**WHAT IS EXPECTED**
As written and without pictures, set down the lines from the one that contains "1568x701 pixels. At" through the end of the data.

** Opening ENTRIES PROVIDED block **

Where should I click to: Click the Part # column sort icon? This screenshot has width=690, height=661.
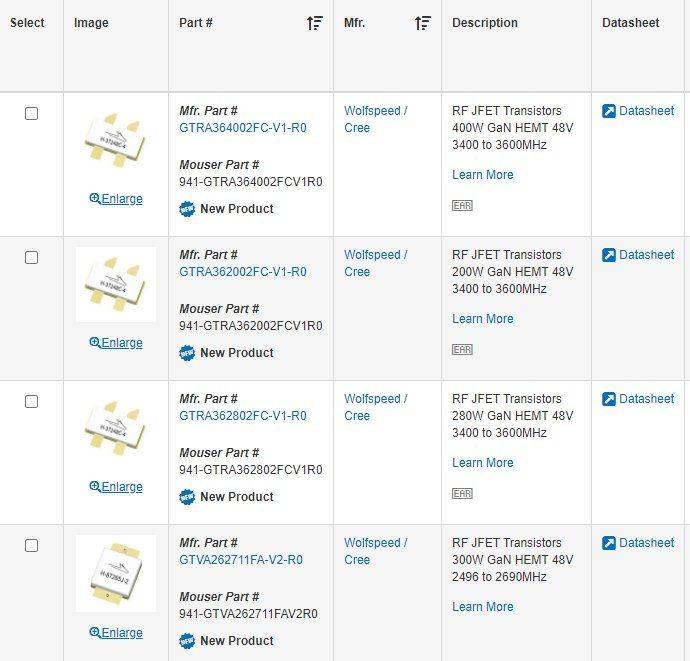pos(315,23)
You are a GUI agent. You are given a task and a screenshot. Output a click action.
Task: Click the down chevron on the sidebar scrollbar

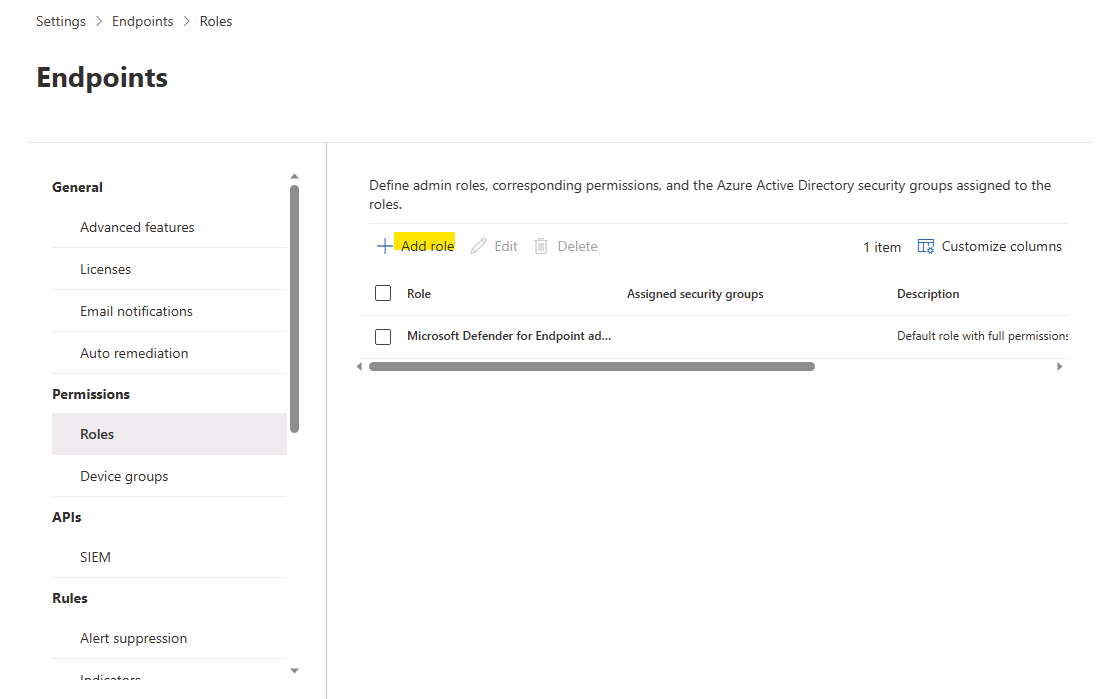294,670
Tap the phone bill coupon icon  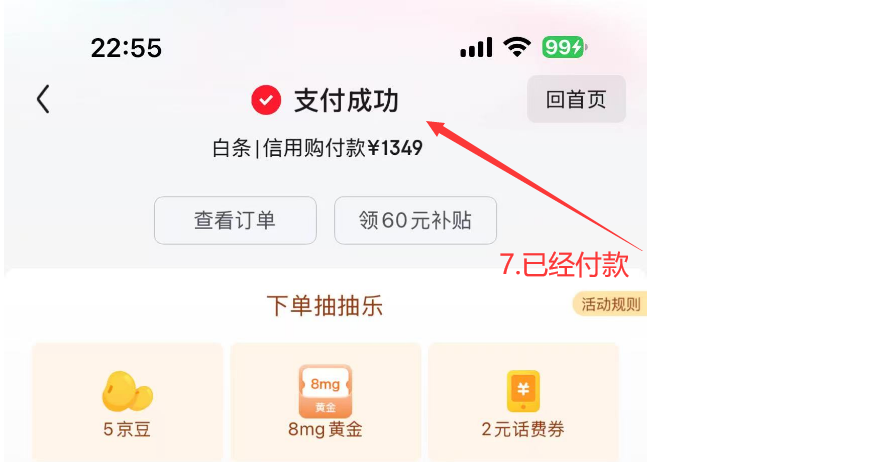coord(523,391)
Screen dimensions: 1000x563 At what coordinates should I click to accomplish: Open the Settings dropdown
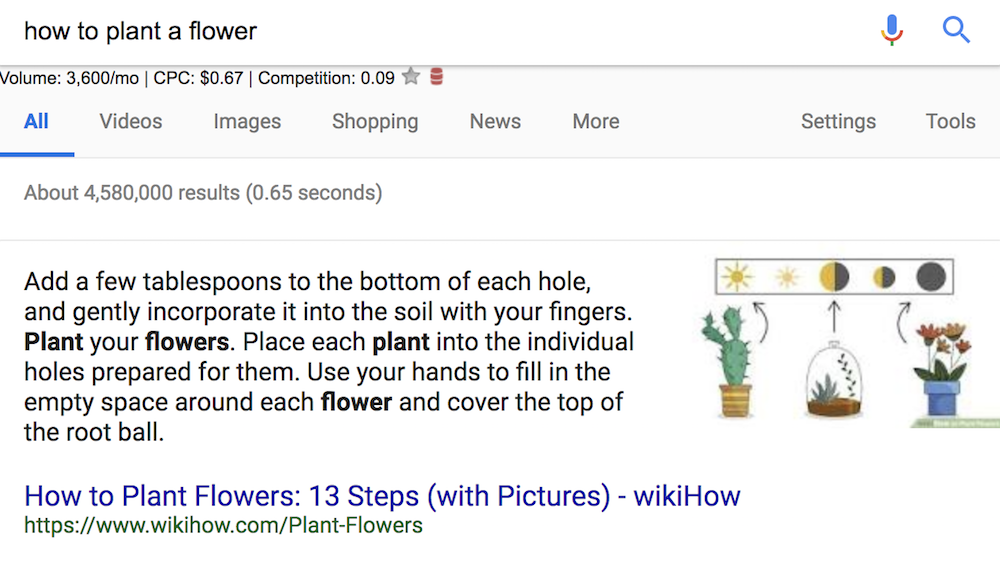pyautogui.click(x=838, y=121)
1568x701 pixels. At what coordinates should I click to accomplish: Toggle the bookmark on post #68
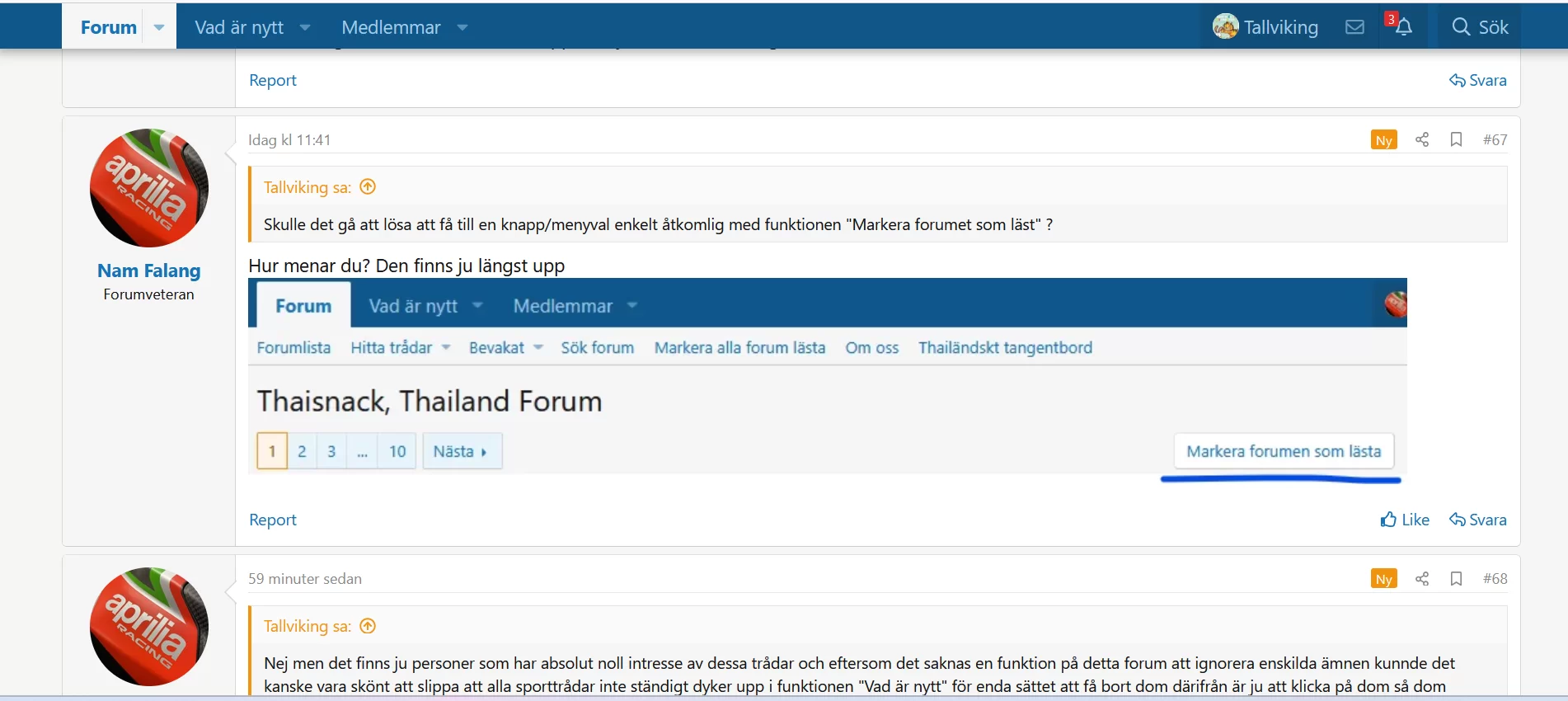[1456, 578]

** Closing ENTRIES PROVIDED block **

**FINISHED EXERCISE**
1568x701 pixels. At what coordinates should I click to accomplish: Toggle the bookmark on post #68
[1456, 578]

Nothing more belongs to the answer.